Course of size and density of metastatic renal cell carcinoma lesions in the early follow-up of molecular targeted therapy.

OBJECTIVE: Imaging-based monitoring of molecular therapies in oncology remains a challenge. Molecular therapies might have more pronounced effects on lesion density than on lesion size. We analyzed changes in lesion diameter and density in patients with metastasized renal cell cancer (mRCC) in the early follow-up of targeted therapy and compared size-based measurements according to Response Evaluation Criteria in Solid Tumors (RECIST) with size- and density-based response evaluations according to the Choi criteria.

PATIENTS AND METHODS: A total of 22 patients treated with sorafenib (800 mg/d) were retrospectively analyzed. Relative changes (in %) in the greatest diameter and density of defined neoplastic "target lesions" were determined 8 weeks and 1 year after start of therapy in relation to a pretherapeutic baseline investigation. Data were analyzed according to RECIST (ver. 1.0), and results were compared with the response assessment based on Choi. Median survival was determined for all subgroups according to Choi or RECIST at the 8-week and 1-year follow-up.

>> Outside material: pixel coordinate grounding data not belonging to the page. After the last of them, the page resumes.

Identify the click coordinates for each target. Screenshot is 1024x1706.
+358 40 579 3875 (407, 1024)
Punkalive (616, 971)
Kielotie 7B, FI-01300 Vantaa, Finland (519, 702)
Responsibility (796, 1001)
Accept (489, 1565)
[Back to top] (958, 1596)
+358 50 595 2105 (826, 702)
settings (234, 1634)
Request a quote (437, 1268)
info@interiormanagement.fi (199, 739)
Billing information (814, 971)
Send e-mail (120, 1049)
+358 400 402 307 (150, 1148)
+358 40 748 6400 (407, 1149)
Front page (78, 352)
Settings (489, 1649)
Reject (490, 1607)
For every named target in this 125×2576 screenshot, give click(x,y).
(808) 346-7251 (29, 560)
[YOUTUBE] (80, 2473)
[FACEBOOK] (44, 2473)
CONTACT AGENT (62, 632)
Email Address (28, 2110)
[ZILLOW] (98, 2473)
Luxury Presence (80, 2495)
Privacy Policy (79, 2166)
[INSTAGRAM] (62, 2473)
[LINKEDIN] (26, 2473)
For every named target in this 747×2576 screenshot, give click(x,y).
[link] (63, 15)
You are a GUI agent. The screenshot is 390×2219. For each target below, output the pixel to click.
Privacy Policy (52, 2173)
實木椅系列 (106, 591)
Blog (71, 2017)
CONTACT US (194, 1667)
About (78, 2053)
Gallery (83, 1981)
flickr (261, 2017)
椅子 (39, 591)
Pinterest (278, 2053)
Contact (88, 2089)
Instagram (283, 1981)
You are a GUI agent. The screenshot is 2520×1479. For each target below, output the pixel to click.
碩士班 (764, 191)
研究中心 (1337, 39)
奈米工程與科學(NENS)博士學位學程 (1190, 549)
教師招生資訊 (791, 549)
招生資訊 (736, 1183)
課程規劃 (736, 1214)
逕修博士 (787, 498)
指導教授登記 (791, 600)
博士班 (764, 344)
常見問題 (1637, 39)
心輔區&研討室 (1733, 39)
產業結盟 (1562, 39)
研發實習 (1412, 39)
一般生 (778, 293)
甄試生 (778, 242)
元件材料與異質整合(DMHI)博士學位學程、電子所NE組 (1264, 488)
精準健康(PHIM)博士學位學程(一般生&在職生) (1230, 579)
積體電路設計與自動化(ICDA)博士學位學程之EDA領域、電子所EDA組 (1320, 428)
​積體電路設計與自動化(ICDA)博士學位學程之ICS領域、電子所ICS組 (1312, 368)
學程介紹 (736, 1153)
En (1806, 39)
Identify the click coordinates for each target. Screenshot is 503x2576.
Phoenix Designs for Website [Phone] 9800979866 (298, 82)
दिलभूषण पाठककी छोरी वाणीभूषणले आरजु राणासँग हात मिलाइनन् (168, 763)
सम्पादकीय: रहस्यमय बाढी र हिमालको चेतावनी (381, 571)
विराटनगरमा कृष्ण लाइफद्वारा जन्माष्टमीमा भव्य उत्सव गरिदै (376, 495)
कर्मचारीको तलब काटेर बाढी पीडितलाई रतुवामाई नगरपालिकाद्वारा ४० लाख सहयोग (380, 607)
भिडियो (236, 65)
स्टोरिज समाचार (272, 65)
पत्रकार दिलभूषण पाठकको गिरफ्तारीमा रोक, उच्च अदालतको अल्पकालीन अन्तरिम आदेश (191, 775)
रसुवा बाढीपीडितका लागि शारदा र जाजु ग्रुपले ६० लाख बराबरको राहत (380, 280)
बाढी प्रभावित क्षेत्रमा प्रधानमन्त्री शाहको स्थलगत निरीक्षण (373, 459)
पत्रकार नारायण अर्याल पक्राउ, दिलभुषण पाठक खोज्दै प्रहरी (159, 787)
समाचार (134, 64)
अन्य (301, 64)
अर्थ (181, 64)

RESULTS: Applying RECIST, 18 patients (82%) demonstrated stable disease (SD) 8 weeks after the start of targeted therapy, 3 patients (14%) partial response (PR), and 1 patient (4%) progressive disease (PD). Partial responders at 8 weeks had a median survival of 48 months. After 1 year, 59% of all patients still showed SD. Applying Choi, 15 patients (68%) showed PR 8 weeks after the start of therapy, 5 patients (23%) SD, and 2 patients (9%) PD. After 1 year, PR was still the predominant response group (64% of the patients). Partial responders after 8 weeks had a median survival of 18 months.

CONCLUSION: Choi defined more patients as partial responders at early stages of therapy than RECIST, but this was not an effective selection for patients with prolonged median survival. Evaluation of a larger patient cohort will further clarify the role of combined size- and density-based follow-up strategies in targeted therapy of mRCC.